Using Microservices to design for scale

Posted by David Estes on Jun 09, 2015

Woah! totally used the latest trendy buzzword in the title. Microservices are all the talk in the developer community these days. Some even say if you aren't designing with microservices you're doing it wrong. They have also caused a trend of teams of developers who have never built microservices, going all in on them. Or even using them where it makes no sense to use them. So let's talk about some practical use cases for microservices and how they can even be used with Integrated Systems (Monoliths).

Don't Kill off your Monoliths because its trendy

At the recent RailsConf DHH gave a keynote speech about the trendiness of microservice architecture and what it means to your development stack in the context of a monolith. I happen to agree with almost every single point he made here and agree that the term monolith is a highly negative term that doesn't correctly describe the concept. In this talk he proposed renaming them "Integrated Systems" which is truly what they are. So now that we have that out of the way lets talk about microservices.

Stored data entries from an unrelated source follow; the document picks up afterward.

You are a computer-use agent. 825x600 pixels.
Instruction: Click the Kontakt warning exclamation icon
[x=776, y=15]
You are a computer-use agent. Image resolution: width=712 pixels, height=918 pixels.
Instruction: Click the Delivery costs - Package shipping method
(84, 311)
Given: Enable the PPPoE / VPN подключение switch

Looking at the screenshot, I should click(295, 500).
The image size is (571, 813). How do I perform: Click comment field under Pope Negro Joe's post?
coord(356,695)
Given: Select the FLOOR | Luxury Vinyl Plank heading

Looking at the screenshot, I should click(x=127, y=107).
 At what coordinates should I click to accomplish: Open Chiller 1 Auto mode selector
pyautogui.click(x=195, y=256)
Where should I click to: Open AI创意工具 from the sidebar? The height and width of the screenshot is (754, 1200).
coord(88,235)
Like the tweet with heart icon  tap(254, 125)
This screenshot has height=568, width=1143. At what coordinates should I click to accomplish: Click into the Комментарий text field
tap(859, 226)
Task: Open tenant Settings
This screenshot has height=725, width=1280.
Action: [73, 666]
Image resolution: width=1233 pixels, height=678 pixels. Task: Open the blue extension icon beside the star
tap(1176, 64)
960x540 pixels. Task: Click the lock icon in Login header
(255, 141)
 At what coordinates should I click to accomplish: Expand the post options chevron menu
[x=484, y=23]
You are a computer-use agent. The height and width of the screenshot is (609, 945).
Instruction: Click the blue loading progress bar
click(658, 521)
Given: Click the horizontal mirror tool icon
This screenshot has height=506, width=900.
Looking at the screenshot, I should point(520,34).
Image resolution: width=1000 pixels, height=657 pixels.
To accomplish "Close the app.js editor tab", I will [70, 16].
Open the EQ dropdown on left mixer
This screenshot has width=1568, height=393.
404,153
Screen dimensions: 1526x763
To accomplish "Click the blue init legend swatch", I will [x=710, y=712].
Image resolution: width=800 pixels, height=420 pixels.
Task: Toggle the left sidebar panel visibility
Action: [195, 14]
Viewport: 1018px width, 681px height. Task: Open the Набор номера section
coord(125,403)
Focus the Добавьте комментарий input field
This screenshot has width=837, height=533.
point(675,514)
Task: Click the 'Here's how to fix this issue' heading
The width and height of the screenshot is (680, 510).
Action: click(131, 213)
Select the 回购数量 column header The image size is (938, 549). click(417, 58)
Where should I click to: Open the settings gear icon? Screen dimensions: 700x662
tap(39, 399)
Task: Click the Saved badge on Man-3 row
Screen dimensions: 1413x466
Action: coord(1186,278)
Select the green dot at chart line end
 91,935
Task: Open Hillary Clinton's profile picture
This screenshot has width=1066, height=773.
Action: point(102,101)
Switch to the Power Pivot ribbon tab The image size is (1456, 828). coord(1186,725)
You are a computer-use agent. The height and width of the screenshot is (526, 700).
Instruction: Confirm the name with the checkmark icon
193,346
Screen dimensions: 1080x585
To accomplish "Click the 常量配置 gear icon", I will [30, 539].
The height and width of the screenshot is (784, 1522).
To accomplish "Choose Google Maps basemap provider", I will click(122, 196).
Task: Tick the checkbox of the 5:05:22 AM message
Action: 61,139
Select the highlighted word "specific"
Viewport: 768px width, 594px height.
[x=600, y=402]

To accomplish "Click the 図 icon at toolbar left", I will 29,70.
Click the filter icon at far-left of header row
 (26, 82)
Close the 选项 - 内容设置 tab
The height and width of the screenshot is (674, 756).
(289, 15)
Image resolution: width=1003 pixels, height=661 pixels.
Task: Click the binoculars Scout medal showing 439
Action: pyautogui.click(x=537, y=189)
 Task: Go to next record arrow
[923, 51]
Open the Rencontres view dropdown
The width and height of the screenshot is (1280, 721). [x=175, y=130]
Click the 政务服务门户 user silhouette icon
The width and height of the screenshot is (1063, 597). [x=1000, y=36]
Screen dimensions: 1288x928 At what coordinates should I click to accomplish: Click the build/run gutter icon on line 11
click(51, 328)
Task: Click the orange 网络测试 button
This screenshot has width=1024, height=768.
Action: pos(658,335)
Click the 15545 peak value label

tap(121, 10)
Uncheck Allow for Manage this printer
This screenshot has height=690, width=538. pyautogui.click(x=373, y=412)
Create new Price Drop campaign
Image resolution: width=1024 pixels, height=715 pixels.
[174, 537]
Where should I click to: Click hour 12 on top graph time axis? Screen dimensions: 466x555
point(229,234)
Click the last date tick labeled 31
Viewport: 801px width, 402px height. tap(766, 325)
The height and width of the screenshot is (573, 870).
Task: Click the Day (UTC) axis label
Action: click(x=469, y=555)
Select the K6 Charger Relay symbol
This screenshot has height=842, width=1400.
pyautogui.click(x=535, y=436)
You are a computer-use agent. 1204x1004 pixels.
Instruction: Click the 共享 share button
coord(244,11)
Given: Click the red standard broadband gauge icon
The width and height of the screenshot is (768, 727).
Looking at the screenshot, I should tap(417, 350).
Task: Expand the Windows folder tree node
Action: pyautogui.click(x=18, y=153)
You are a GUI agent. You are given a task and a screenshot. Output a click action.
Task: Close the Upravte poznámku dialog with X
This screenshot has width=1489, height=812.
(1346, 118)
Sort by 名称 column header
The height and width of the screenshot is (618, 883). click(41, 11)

Only use microservices when it makes sense. Some people think they should redesign their entire architecture with microservices and perhaps thats a valid scenario, but I'm willing to bet you're not at that level of scale and all you're doing is making your life, and the lives of your DevOps / ITOps teams a hell of a lot worse. Let's say for example you have this massive web application that you want to move off into 10 or 20 microservices. Bear in mind that every microservice you add to the system has to be maintained, and accounted for by your dev ops and IT teams. Not only that, if you are not very careful and account for inter-communication redundancy and service redundancy you are exponentially reducing your "Mean time to failure". For every microservice you add, you add a failure point. There is no scenario in which this is not the case. You can, of course, offset these failure point impacts by adding layers of redundancy, which make the impact fractional, but again that requires a lot of work.

One approach is to mix your "Integrated Systems" based application with microservices as needed. Or only split things into microservices when you discover that you need to scale a feature independently of the rest of the system. One example of this was a scenario in which we needed to archive all of the incoming data payloads to s3 for long term archival. We needed to be able to scale our write throughput to Amazon's s3 service without scaling up our giant Grails application. The other benefits of this is this also meant a lot of open sockets and a lot of bandwidth throughput. We did not want these open sockets and bandwidth to adversely affect the consumer facing side of the application. To solve this, we developed a very small Groovy application that was simply a RabbitMQ consumer. It did nothing with any other service but consume messages and offload the message payloads to s3. By using Karman with its AWS adapter, we were able to achieve a write throughput of 3900 s3 writes per second on 2 Amazon micro instances. The other great part about this architecture was that any hiccup in the Amazon s3 service did not impact the rest of the system since it wasn’t critical to the rest of the services offered. Our RabbitMQ message bus acted as a buffer that could also queue up items to be written in the event our microservice was being restarted or had an outage. This, in effect, helped reduce the failure impact of the service but did add 2 new servers and 2 new applications that had to be monitored for failure.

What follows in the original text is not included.